Doesn’t require the absolute latest processes.



I think this is a very astute comment.

It reminded me that for a while all SIM everywhere seemed to come from one european chip plant, although now I say it I wonder if they were just the assembly & packaging and fabrication was offshore?

In both cases (tpm and sim) the cynic would say it's only deciding which economy owns the back-door.


It was Gemplus. The backstory about how CIA and NSA got control over it is fascinating.

<https://en.wikipedia.org/wiki/Gemalto#Gemplus>



You are probably referring to NXP (formerly Philips) and Infineon (formerly Siemens), both of which have produced crypto processors, smartcards (including SIMs) and other secure elements for a really long time. Infineon is/was actually a really common supplier for the little 20-pin TPM/LPC modules.


Yes i think you're right. The nexus of sim, smart card and tpm seems strong. I e used thales and Luna (now also thales) HSM which are in hypothesis glamorous, but ultimately remarkably pedestrian secure devices. I wonder if they include logic from these companies. Supply chain behind FIPS120 class stuff would be an interesting story.


What, in your mind, is a "security processor module"? As far as I'm aware, there is no such entity in Apple systems; security functionality is on the same die as the CPU/GPU. (Which is a good thing; it means that communications between the CPU and that security processor cannot easily be intercepted or interfered with.)

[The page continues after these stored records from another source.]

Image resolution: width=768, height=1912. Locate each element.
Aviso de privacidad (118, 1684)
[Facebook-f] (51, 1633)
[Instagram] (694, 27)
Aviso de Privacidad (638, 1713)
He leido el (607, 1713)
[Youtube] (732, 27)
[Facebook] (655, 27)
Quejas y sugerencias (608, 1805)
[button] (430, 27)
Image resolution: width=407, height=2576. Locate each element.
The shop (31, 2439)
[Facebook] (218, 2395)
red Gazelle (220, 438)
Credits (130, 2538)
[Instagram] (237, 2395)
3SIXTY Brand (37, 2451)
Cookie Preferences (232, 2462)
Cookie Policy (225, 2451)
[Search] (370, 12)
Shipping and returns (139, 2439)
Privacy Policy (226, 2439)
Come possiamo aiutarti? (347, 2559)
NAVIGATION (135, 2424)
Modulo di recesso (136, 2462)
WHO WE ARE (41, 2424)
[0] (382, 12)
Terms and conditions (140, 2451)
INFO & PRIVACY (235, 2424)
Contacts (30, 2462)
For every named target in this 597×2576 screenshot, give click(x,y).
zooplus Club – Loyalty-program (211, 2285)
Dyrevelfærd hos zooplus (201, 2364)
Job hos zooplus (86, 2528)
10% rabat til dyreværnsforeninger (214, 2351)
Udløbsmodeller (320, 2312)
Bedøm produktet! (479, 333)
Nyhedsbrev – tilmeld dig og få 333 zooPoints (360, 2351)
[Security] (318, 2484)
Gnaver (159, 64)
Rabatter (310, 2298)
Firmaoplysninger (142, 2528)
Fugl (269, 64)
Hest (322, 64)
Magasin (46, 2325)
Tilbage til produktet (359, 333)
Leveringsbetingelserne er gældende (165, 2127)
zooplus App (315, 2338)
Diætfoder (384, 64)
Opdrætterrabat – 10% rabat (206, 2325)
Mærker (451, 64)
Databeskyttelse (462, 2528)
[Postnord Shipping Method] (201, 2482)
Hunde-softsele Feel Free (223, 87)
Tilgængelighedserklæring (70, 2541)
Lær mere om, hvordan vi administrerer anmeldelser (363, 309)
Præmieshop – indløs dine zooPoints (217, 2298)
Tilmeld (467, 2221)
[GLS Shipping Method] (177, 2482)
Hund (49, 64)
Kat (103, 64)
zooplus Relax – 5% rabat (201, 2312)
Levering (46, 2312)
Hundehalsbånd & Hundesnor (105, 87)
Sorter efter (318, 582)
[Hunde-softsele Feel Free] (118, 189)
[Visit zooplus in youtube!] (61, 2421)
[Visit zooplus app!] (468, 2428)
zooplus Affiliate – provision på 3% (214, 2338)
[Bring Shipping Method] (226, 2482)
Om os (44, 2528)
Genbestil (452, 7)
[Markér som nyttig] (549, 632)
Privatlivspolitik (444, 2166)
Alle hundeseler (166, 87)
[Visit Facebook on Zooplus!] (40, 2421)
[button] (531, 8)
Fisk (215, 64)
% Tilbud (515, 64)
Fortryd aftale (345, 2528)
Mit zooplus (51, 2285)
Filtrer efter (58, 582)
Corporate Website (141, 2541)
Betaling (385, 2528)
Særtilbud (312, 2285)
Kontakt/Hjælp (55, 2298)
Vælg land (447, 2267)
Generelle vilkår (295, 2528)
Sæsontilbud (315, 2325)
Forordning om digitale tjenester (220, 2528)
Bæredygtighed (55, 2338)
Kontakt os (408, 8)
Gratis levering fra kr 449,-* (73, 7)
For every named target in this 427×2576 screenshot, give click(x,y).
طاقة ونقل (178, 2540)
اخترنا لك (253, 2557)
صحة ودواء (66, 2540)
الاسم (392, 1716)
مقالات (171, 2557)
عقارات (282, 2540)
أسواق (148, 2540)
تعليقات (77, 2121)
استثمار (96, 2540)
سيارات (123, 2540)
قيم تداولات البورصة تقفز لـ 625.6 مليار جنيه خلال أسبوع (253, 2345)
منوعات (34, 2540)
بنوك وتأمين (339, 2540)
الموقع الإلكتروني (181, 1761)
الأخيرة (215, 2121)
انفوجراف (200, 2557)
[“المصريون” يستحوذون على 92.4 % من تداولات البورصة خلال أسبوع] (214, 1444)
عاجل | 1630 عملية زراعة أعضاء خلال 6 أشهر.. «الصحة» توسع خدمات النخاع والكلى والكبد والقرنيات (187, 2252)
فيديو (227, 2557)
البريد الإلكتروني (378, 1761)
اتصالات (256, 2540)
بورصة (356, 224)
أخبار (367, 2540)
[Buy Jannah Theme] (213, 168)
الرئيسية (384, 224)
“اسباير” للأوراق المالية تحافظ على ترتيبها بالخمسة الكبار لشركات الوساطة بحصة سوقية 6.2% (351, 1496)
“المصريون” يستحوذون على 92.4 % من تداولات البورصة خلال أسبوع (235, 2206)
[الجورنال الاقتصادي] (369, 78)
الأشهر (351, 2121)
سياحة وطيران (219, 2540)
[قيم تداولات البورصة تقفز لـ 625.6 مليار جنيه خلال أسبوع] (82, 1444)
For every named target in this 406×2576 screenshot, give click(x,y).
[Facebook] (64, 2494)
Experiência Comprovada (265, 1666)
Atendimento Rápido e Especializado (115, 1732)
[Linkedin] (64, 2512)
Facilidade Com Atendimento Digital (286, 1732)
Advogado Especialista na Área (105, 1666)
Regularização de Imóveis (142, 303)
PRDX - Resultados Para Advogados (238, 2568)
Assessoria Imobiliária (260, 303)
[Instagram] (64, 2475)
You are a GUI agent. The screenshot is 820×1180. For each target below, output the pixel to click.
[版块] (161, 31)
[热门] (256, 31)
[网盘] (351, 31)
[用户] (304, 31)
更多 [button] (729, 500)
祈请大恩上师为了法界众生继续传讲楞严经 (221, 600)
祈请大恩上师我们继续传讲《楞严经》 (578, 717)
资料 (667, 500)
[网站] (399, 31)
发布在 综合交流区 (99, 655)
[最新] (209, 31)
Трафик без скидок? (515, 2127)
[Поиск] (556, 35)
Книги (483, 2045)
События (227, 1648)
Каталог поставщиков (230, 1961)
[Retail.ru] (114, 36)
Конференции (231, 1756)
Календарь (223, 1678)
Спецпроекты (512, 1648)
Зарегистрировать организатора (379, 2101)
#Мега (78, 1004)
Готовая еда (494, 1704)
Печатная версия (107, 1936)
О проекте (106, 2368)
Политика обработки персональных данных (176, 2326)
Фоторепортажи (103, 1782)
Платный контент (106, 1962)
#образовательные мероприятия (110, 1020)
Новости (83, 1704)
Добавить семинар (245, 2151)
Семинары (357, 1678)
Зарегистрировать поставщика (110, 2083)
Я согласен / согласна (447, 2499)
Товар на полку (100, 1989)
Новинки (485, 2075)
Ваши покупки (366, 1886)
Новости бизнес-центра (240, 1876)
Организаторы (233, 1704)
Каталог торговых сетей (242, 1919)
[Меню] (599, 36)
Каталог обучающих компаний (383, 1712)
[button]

There is a "secure element" which contains eSIM and NFC and is a separate chip. I believe NXP makes them but don't know. But there's plenty of other chips like power management.


I always heard of the T2 chip.


T2 is no longer a thing since the Apple Silicon chips. Apple moved their support chips into the main SoC.


Those were binned Apple A series chips.

They used some of parts of it like the secure enclave, SSD controller, biometrics and hardware disk encryption.

Now days, those components are all already built into the M series chips.


Those don't exist in ARM Macs.


If TSMC is compromised, getting the security processor made in the US won't help.

The CPU enforces the security boundary between web pages, apps, the OS, the hypervisor and so on. If you control that, you control everything.


Apple has more than enough resources to sample check chip deliveries for being manipulated.